### TEXT UNDER STUDY
----

Out There is the deeply honest account of Clark’s recovery from chronic alcoholic to accomplished ultrarunner.
Clark grew up in a close-knit patriotic and religious family from New York State, who moved homes often.
In adolescence and early adulthood Clark experimented with drink and drugs at parties, and binged on fast food. The onset of paranoia, hallucinations and sleep deprivation only forced him to kick his drug habit.
Ignoring the warning signs
When he moved to Denver he became a husband, father to multiple children, an award-winning sales executive boasting a high salary, and later a successful business owner.
Despite his personal and professional achievements his drinking became more excessive and destructive. He drove and worked whilst under the influence, and was later sued, forcing him to file for personal bankruptcy.
He adeptly concealed his problem from his family despite it making him sick, depressed, reclusive and desperate. Even the sudden death of his best friend’s brother did not stop him.

----

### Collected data
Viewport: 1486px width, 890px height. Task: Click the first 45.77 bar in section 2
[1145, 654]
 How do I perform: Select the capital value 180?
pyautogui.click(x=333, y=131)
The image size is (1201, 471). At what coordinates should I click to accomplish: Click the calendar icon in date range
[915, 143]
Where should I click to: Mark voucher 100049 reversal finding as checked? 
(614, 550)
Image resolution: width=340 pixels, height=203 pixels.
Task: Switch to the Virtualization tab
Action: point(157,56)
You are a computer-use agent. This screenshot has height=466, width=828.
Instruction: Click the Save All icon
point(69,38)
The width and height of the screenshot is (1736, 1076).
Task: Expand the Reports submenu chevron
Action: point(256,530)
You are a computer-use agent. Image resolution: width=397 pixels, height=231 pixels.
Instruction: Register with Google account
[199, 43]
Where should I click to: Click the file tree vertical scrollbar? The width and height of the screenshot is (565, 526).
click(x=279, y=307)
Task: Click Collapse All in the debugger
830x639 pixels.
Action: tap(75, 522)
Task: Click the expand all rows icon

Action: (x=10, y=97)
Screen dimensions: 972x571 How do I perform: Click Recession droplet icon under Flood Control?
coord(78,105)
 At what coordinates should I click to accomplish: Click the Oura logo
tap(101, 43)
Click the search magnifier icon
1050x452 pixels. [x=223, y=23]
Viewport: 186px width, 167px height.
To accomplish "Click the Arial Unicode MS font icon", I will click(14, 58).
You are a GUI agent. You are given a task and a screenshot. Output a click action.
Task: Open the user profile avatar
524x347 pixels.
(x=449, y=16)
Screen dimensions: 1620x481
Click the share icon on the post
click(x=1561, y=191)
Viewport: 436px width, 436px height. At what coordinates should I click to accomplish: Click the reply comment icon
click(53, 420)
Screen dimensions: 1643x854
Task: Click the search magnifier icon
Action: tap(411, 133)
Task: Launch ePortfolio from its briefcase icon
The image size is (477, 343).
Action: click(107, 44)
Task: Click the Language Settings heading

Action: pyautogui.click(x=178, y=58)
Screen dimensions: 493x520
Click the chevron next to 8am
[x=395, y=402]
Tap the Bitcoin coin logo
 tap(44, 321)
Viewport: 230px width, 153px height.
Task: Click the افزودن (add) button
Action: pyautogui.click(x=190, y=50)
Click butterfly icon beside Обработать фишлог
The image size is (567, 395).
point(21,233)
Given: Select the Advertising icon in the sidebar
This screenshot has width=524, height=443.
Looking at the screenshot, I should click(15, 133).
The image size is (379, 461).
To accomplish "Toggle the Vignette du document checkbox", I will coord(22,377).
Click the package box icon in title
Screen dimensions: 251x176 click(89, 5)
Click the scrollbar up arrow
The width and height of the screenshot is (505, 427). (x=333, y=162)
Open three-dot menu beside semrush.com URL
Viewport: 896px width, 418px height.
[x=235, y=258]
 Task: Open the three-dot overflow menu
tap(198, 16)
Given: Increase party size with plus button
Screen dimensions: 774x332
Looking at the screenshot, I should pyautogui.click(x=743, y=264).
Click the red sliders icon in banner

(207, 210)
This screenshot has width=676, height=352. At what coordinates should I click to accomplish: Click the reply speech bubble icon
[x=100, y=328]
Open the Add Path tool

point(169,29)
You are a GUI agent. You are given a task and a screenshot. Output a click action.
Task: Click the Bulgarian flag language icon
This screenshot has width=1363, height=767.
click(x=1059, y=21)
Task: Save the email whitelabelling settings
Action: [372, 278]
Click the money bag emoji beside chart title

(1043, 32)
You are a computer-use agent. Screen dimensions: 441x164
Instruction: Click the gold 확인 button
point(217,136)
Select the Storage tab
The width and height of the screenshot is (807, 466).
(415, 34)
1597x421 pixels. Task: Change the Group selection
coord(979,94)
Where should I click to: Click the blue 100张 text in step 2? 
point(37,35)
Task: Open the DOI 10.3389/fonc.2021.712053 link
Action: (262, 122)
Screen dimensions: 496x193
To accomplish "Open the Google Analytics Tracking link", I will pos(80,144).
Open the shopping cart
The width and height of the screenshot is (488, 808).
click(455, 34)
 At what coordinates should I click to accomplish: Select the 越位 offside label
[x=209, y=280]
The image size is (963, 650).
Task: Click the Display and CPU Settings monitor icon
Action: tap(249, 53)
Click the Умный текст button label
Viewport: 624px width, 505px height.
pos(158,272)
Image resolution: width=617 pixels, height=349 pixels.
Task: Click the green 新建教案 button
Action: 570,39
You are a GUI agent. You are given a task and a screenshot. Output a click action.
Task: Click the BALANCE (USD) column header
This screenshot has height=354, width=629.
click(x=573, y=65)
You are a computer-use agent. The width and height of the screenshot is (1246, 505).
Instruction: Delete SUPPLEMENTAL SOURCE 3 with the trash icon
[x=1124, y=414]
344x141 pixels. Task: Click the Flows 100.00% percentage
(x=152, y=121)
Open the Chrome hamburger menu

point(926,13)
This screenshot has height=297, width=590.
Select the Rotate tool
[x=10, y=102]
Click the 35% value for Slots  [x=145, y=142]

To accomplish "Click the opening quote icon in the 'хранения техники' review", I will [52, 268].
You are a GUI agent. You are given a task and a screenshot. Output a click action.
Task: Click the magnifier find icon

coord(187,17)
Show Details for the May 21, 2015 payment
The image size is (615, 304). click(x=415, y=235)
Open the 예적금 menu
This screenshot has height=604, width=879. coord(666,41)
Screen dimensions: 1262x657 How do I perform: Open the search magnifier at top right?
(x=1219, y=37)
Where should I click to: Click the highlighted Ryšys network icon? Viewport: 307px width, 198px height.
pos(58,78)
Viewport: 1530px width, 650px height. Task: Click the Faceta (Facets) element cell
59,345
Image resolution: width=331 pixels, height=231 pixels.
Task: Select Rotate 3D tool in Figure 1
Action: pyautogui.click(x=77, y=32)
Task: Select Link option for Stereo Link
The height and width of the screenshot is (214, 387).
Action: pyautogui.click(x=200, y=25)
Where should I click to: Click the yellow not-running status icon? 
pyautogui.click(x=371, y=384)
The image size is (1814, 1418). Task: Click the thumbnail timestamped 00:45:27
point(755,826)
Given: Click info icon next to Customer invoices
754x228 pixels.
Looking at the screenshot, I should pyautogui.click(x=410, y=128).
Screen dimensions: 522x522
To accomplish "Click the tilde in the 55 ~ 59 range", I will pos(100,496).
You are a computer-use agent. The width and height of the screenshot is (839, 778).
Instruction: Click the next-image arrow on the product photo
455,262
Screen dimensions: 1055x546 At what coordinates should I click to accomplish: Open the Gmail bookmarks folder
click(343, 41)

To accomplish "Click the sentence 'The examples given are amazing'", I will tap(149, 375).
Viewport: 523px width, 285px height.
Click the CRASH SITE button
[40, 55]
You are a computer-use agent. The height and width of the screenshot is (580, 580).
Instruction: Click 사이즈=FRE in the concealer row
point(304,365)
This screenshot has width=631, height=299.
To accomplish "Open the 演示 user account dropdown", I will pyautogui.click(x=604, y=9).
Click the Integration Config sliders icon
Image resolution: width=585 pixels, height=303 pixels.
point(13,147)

----

### TASK SET
1/ In the passage on Clark's recovery, which conditions did his drinking bring on even as he hid it from his family? List each one.
2/ Decide whether each statement agrees with the passage on Clark's recovery, answering yes or no and quoting the words that decide it.
(a) Clark's family lived in the same home throughout his childhood.
(b) Clark kept his drinking problem hidden from his family.
(c) The death of his best friend's brother made Clark stop drinking.
3/ Copy the passage on Clark's recovery from "Out There is" to "for personal bankruptcy.".

### ANSWERS IN ORDER
1/
sick
depressed
reclusive
desperate

2/
(a) No: "who moved homes often"
(b) Yes: "He adeptly concealed his problem from his family"
(c) No: "Even the sudden death of his best friend’s brother did not stop him."

3/
Out There is the deeply honest account of Clark’s recovery from chronic alcoholic to accomplished ultrarunner.
Clark grew up in a close-knit patriotic and religious family from New York State, who moved homes often.
In adolescence and early adulthood Clark experimented with drink and drugs at parties, and binged on fast food. The onset of paranoia, hallucinations and sleep deprivation only forced him to kick his drug habit.
Ignoring the warning signs
When he moved to Denver he became a husband, father to multiple children, an award-winning sales executive boasting a high salary, and later a successful business owner.
Despite his personal and professional achievements his drinking became more excessive and destructive. He drove and worked whilst under the influence, and was later sued, forcing him to file for personal bankruptcy.